[SELECTED PASSAGE]:
_ _ _
2011-01-28

Harriet Tubman Underground Railroad Byway - Maryland

Harriet Tubman: The Road to Freedom
Harriet Tubman Underground Railroad Byway
State: Maryland
Length: 125.0 mi / 201.2 km
Time to Allow: Take a day or two to explore the byway

The Harriet Tubman Underground Railroad byway traverses a living land-and-waterscape, and commemorates Harriet Tubman and everyone – black and white, enslaved and free – involved in the Underground Railroad. Not a railroad in the true sense, the Underground Railroad was the name given to the secret network of roads, waterways, trails, and hiding places, used before the Civil War by enslaved people fleeing from bondage.

Threading together some of the most pristine and well-preserved working landscapes found along the East Coast, the Harriet Tubman Underground Railroad captures the same culture of family farming and life on the Chesapeake that Tubman grew up in. To explore the byway landscapes is to walk in Tubman’s footsteps as she grew from infant to woman, enslaved to free, ordinary to extraordinary.

You’ll find amenities all along the byway, but it's best to plan ahead. Welcoming towns and hamlets reflect the vernacular architecture of the Chesapeake Bay in the 1850s. In addition to driving the byway, find ample opportunities to hike, bike, paddle, shop, dine, and attend events relating to the area’s significant and unique heritage.

Reliving History on the Harriet Tubman Underground Railroad Byway
Your heart is racing, and you can hear the bay of bloodhounds on your trail. Only the hope of freedom keeps you moving forward. Out of the darkness steps a woman you have heard called Moses, and you know that freedom is within your grasp.
_ _ _
Continue the description of the Harriet Tubman Underground Railroad Byway from its last sentence.

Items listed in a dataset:
_ _ _
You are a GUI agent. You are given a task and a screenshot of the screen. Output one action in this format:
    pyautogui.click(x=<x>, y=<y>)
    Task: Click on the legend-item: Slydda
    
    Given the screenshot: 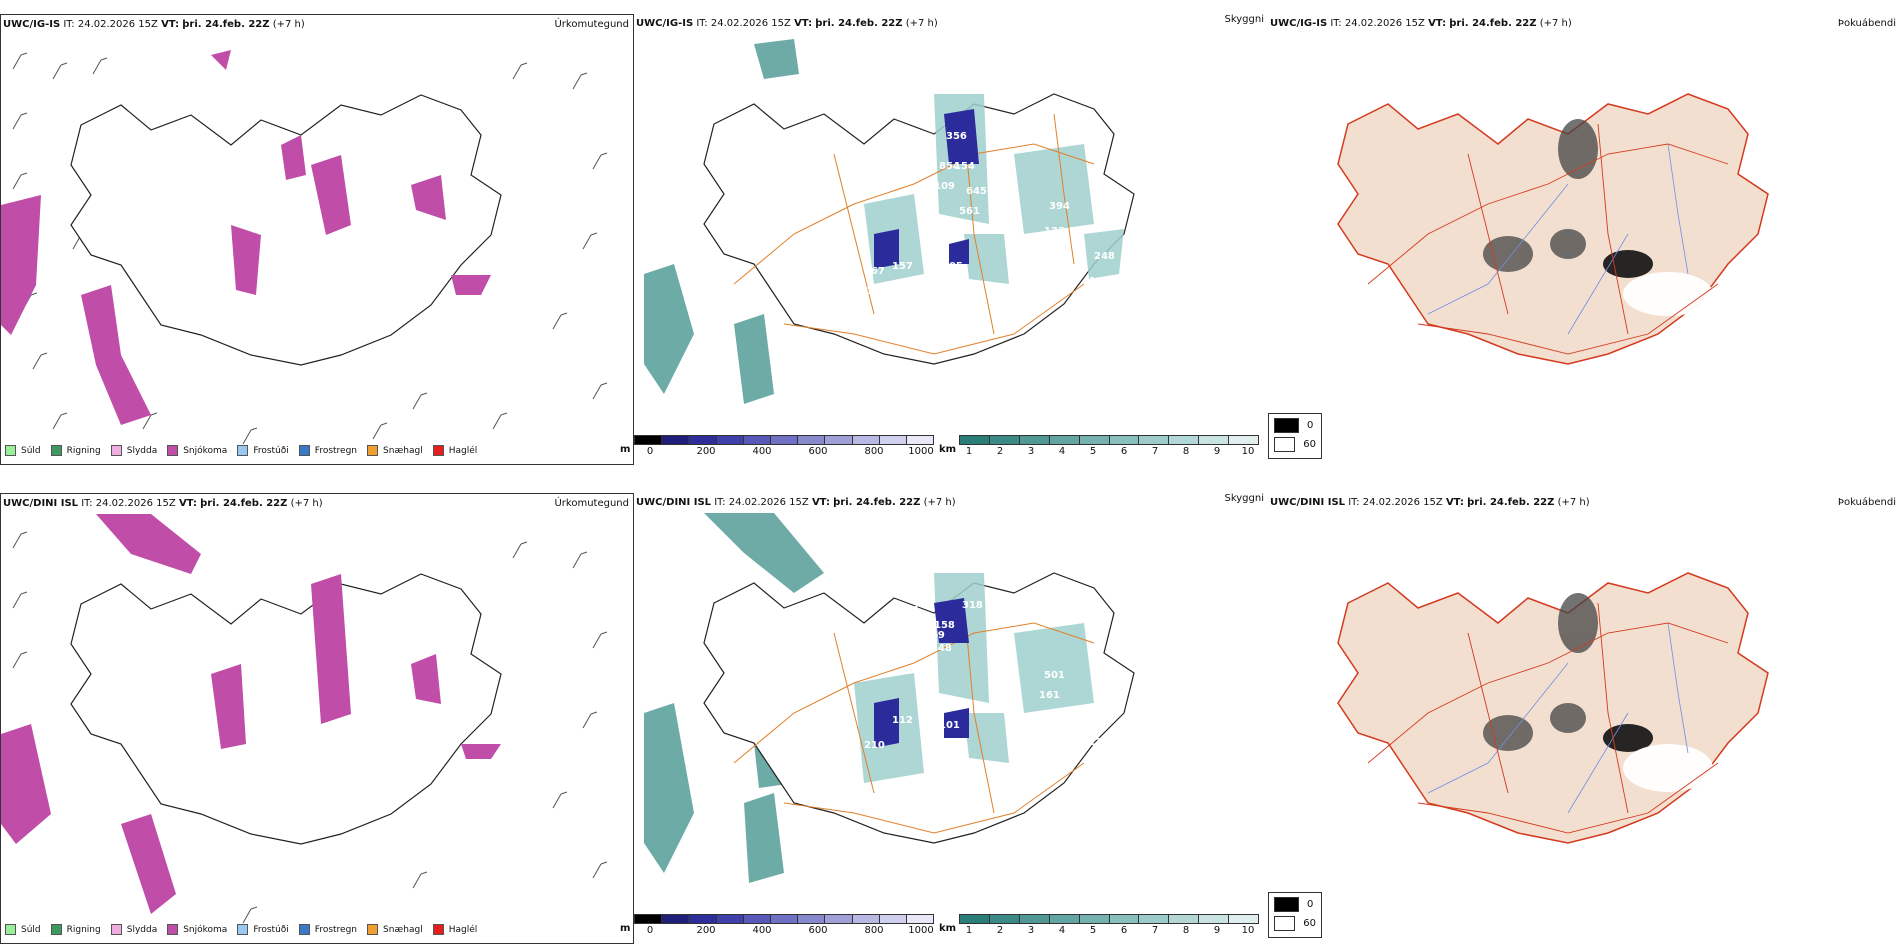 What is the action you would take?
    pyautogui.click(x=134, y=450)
_ _ _
[OUTPUT OF THE EXERCISE]:
Harriet Tubman earned the name "Moses of Her People" because she helped so many of her fellow slaves to freedom (around 70!) This courageous woman never lost a passenger on the “Underground Railroad," a network of abolitionists and former slaves who helped fleeing slaves gain freedom before the Civil War. Travel along the Harriet Tubman Underground Railroad Byway in Maryland and discover the story of this amazing woman and the cause she represented.

In the byway town of Cambridge, visit the Dorchester County Visitor Center and browse exhibits highlighting Harriet’s life and the Underground Railroad. Pick up the brochure, “Finding a Way to Freedom Driving Tour” (also available online.) This guide includes directions to significant Underground Railroad sites on the byway, as well as tales from the lives of Tubman and other abolitionists. Assistants are on hand to answer any of your questions, making the visitor center the perfect place to plan your trip.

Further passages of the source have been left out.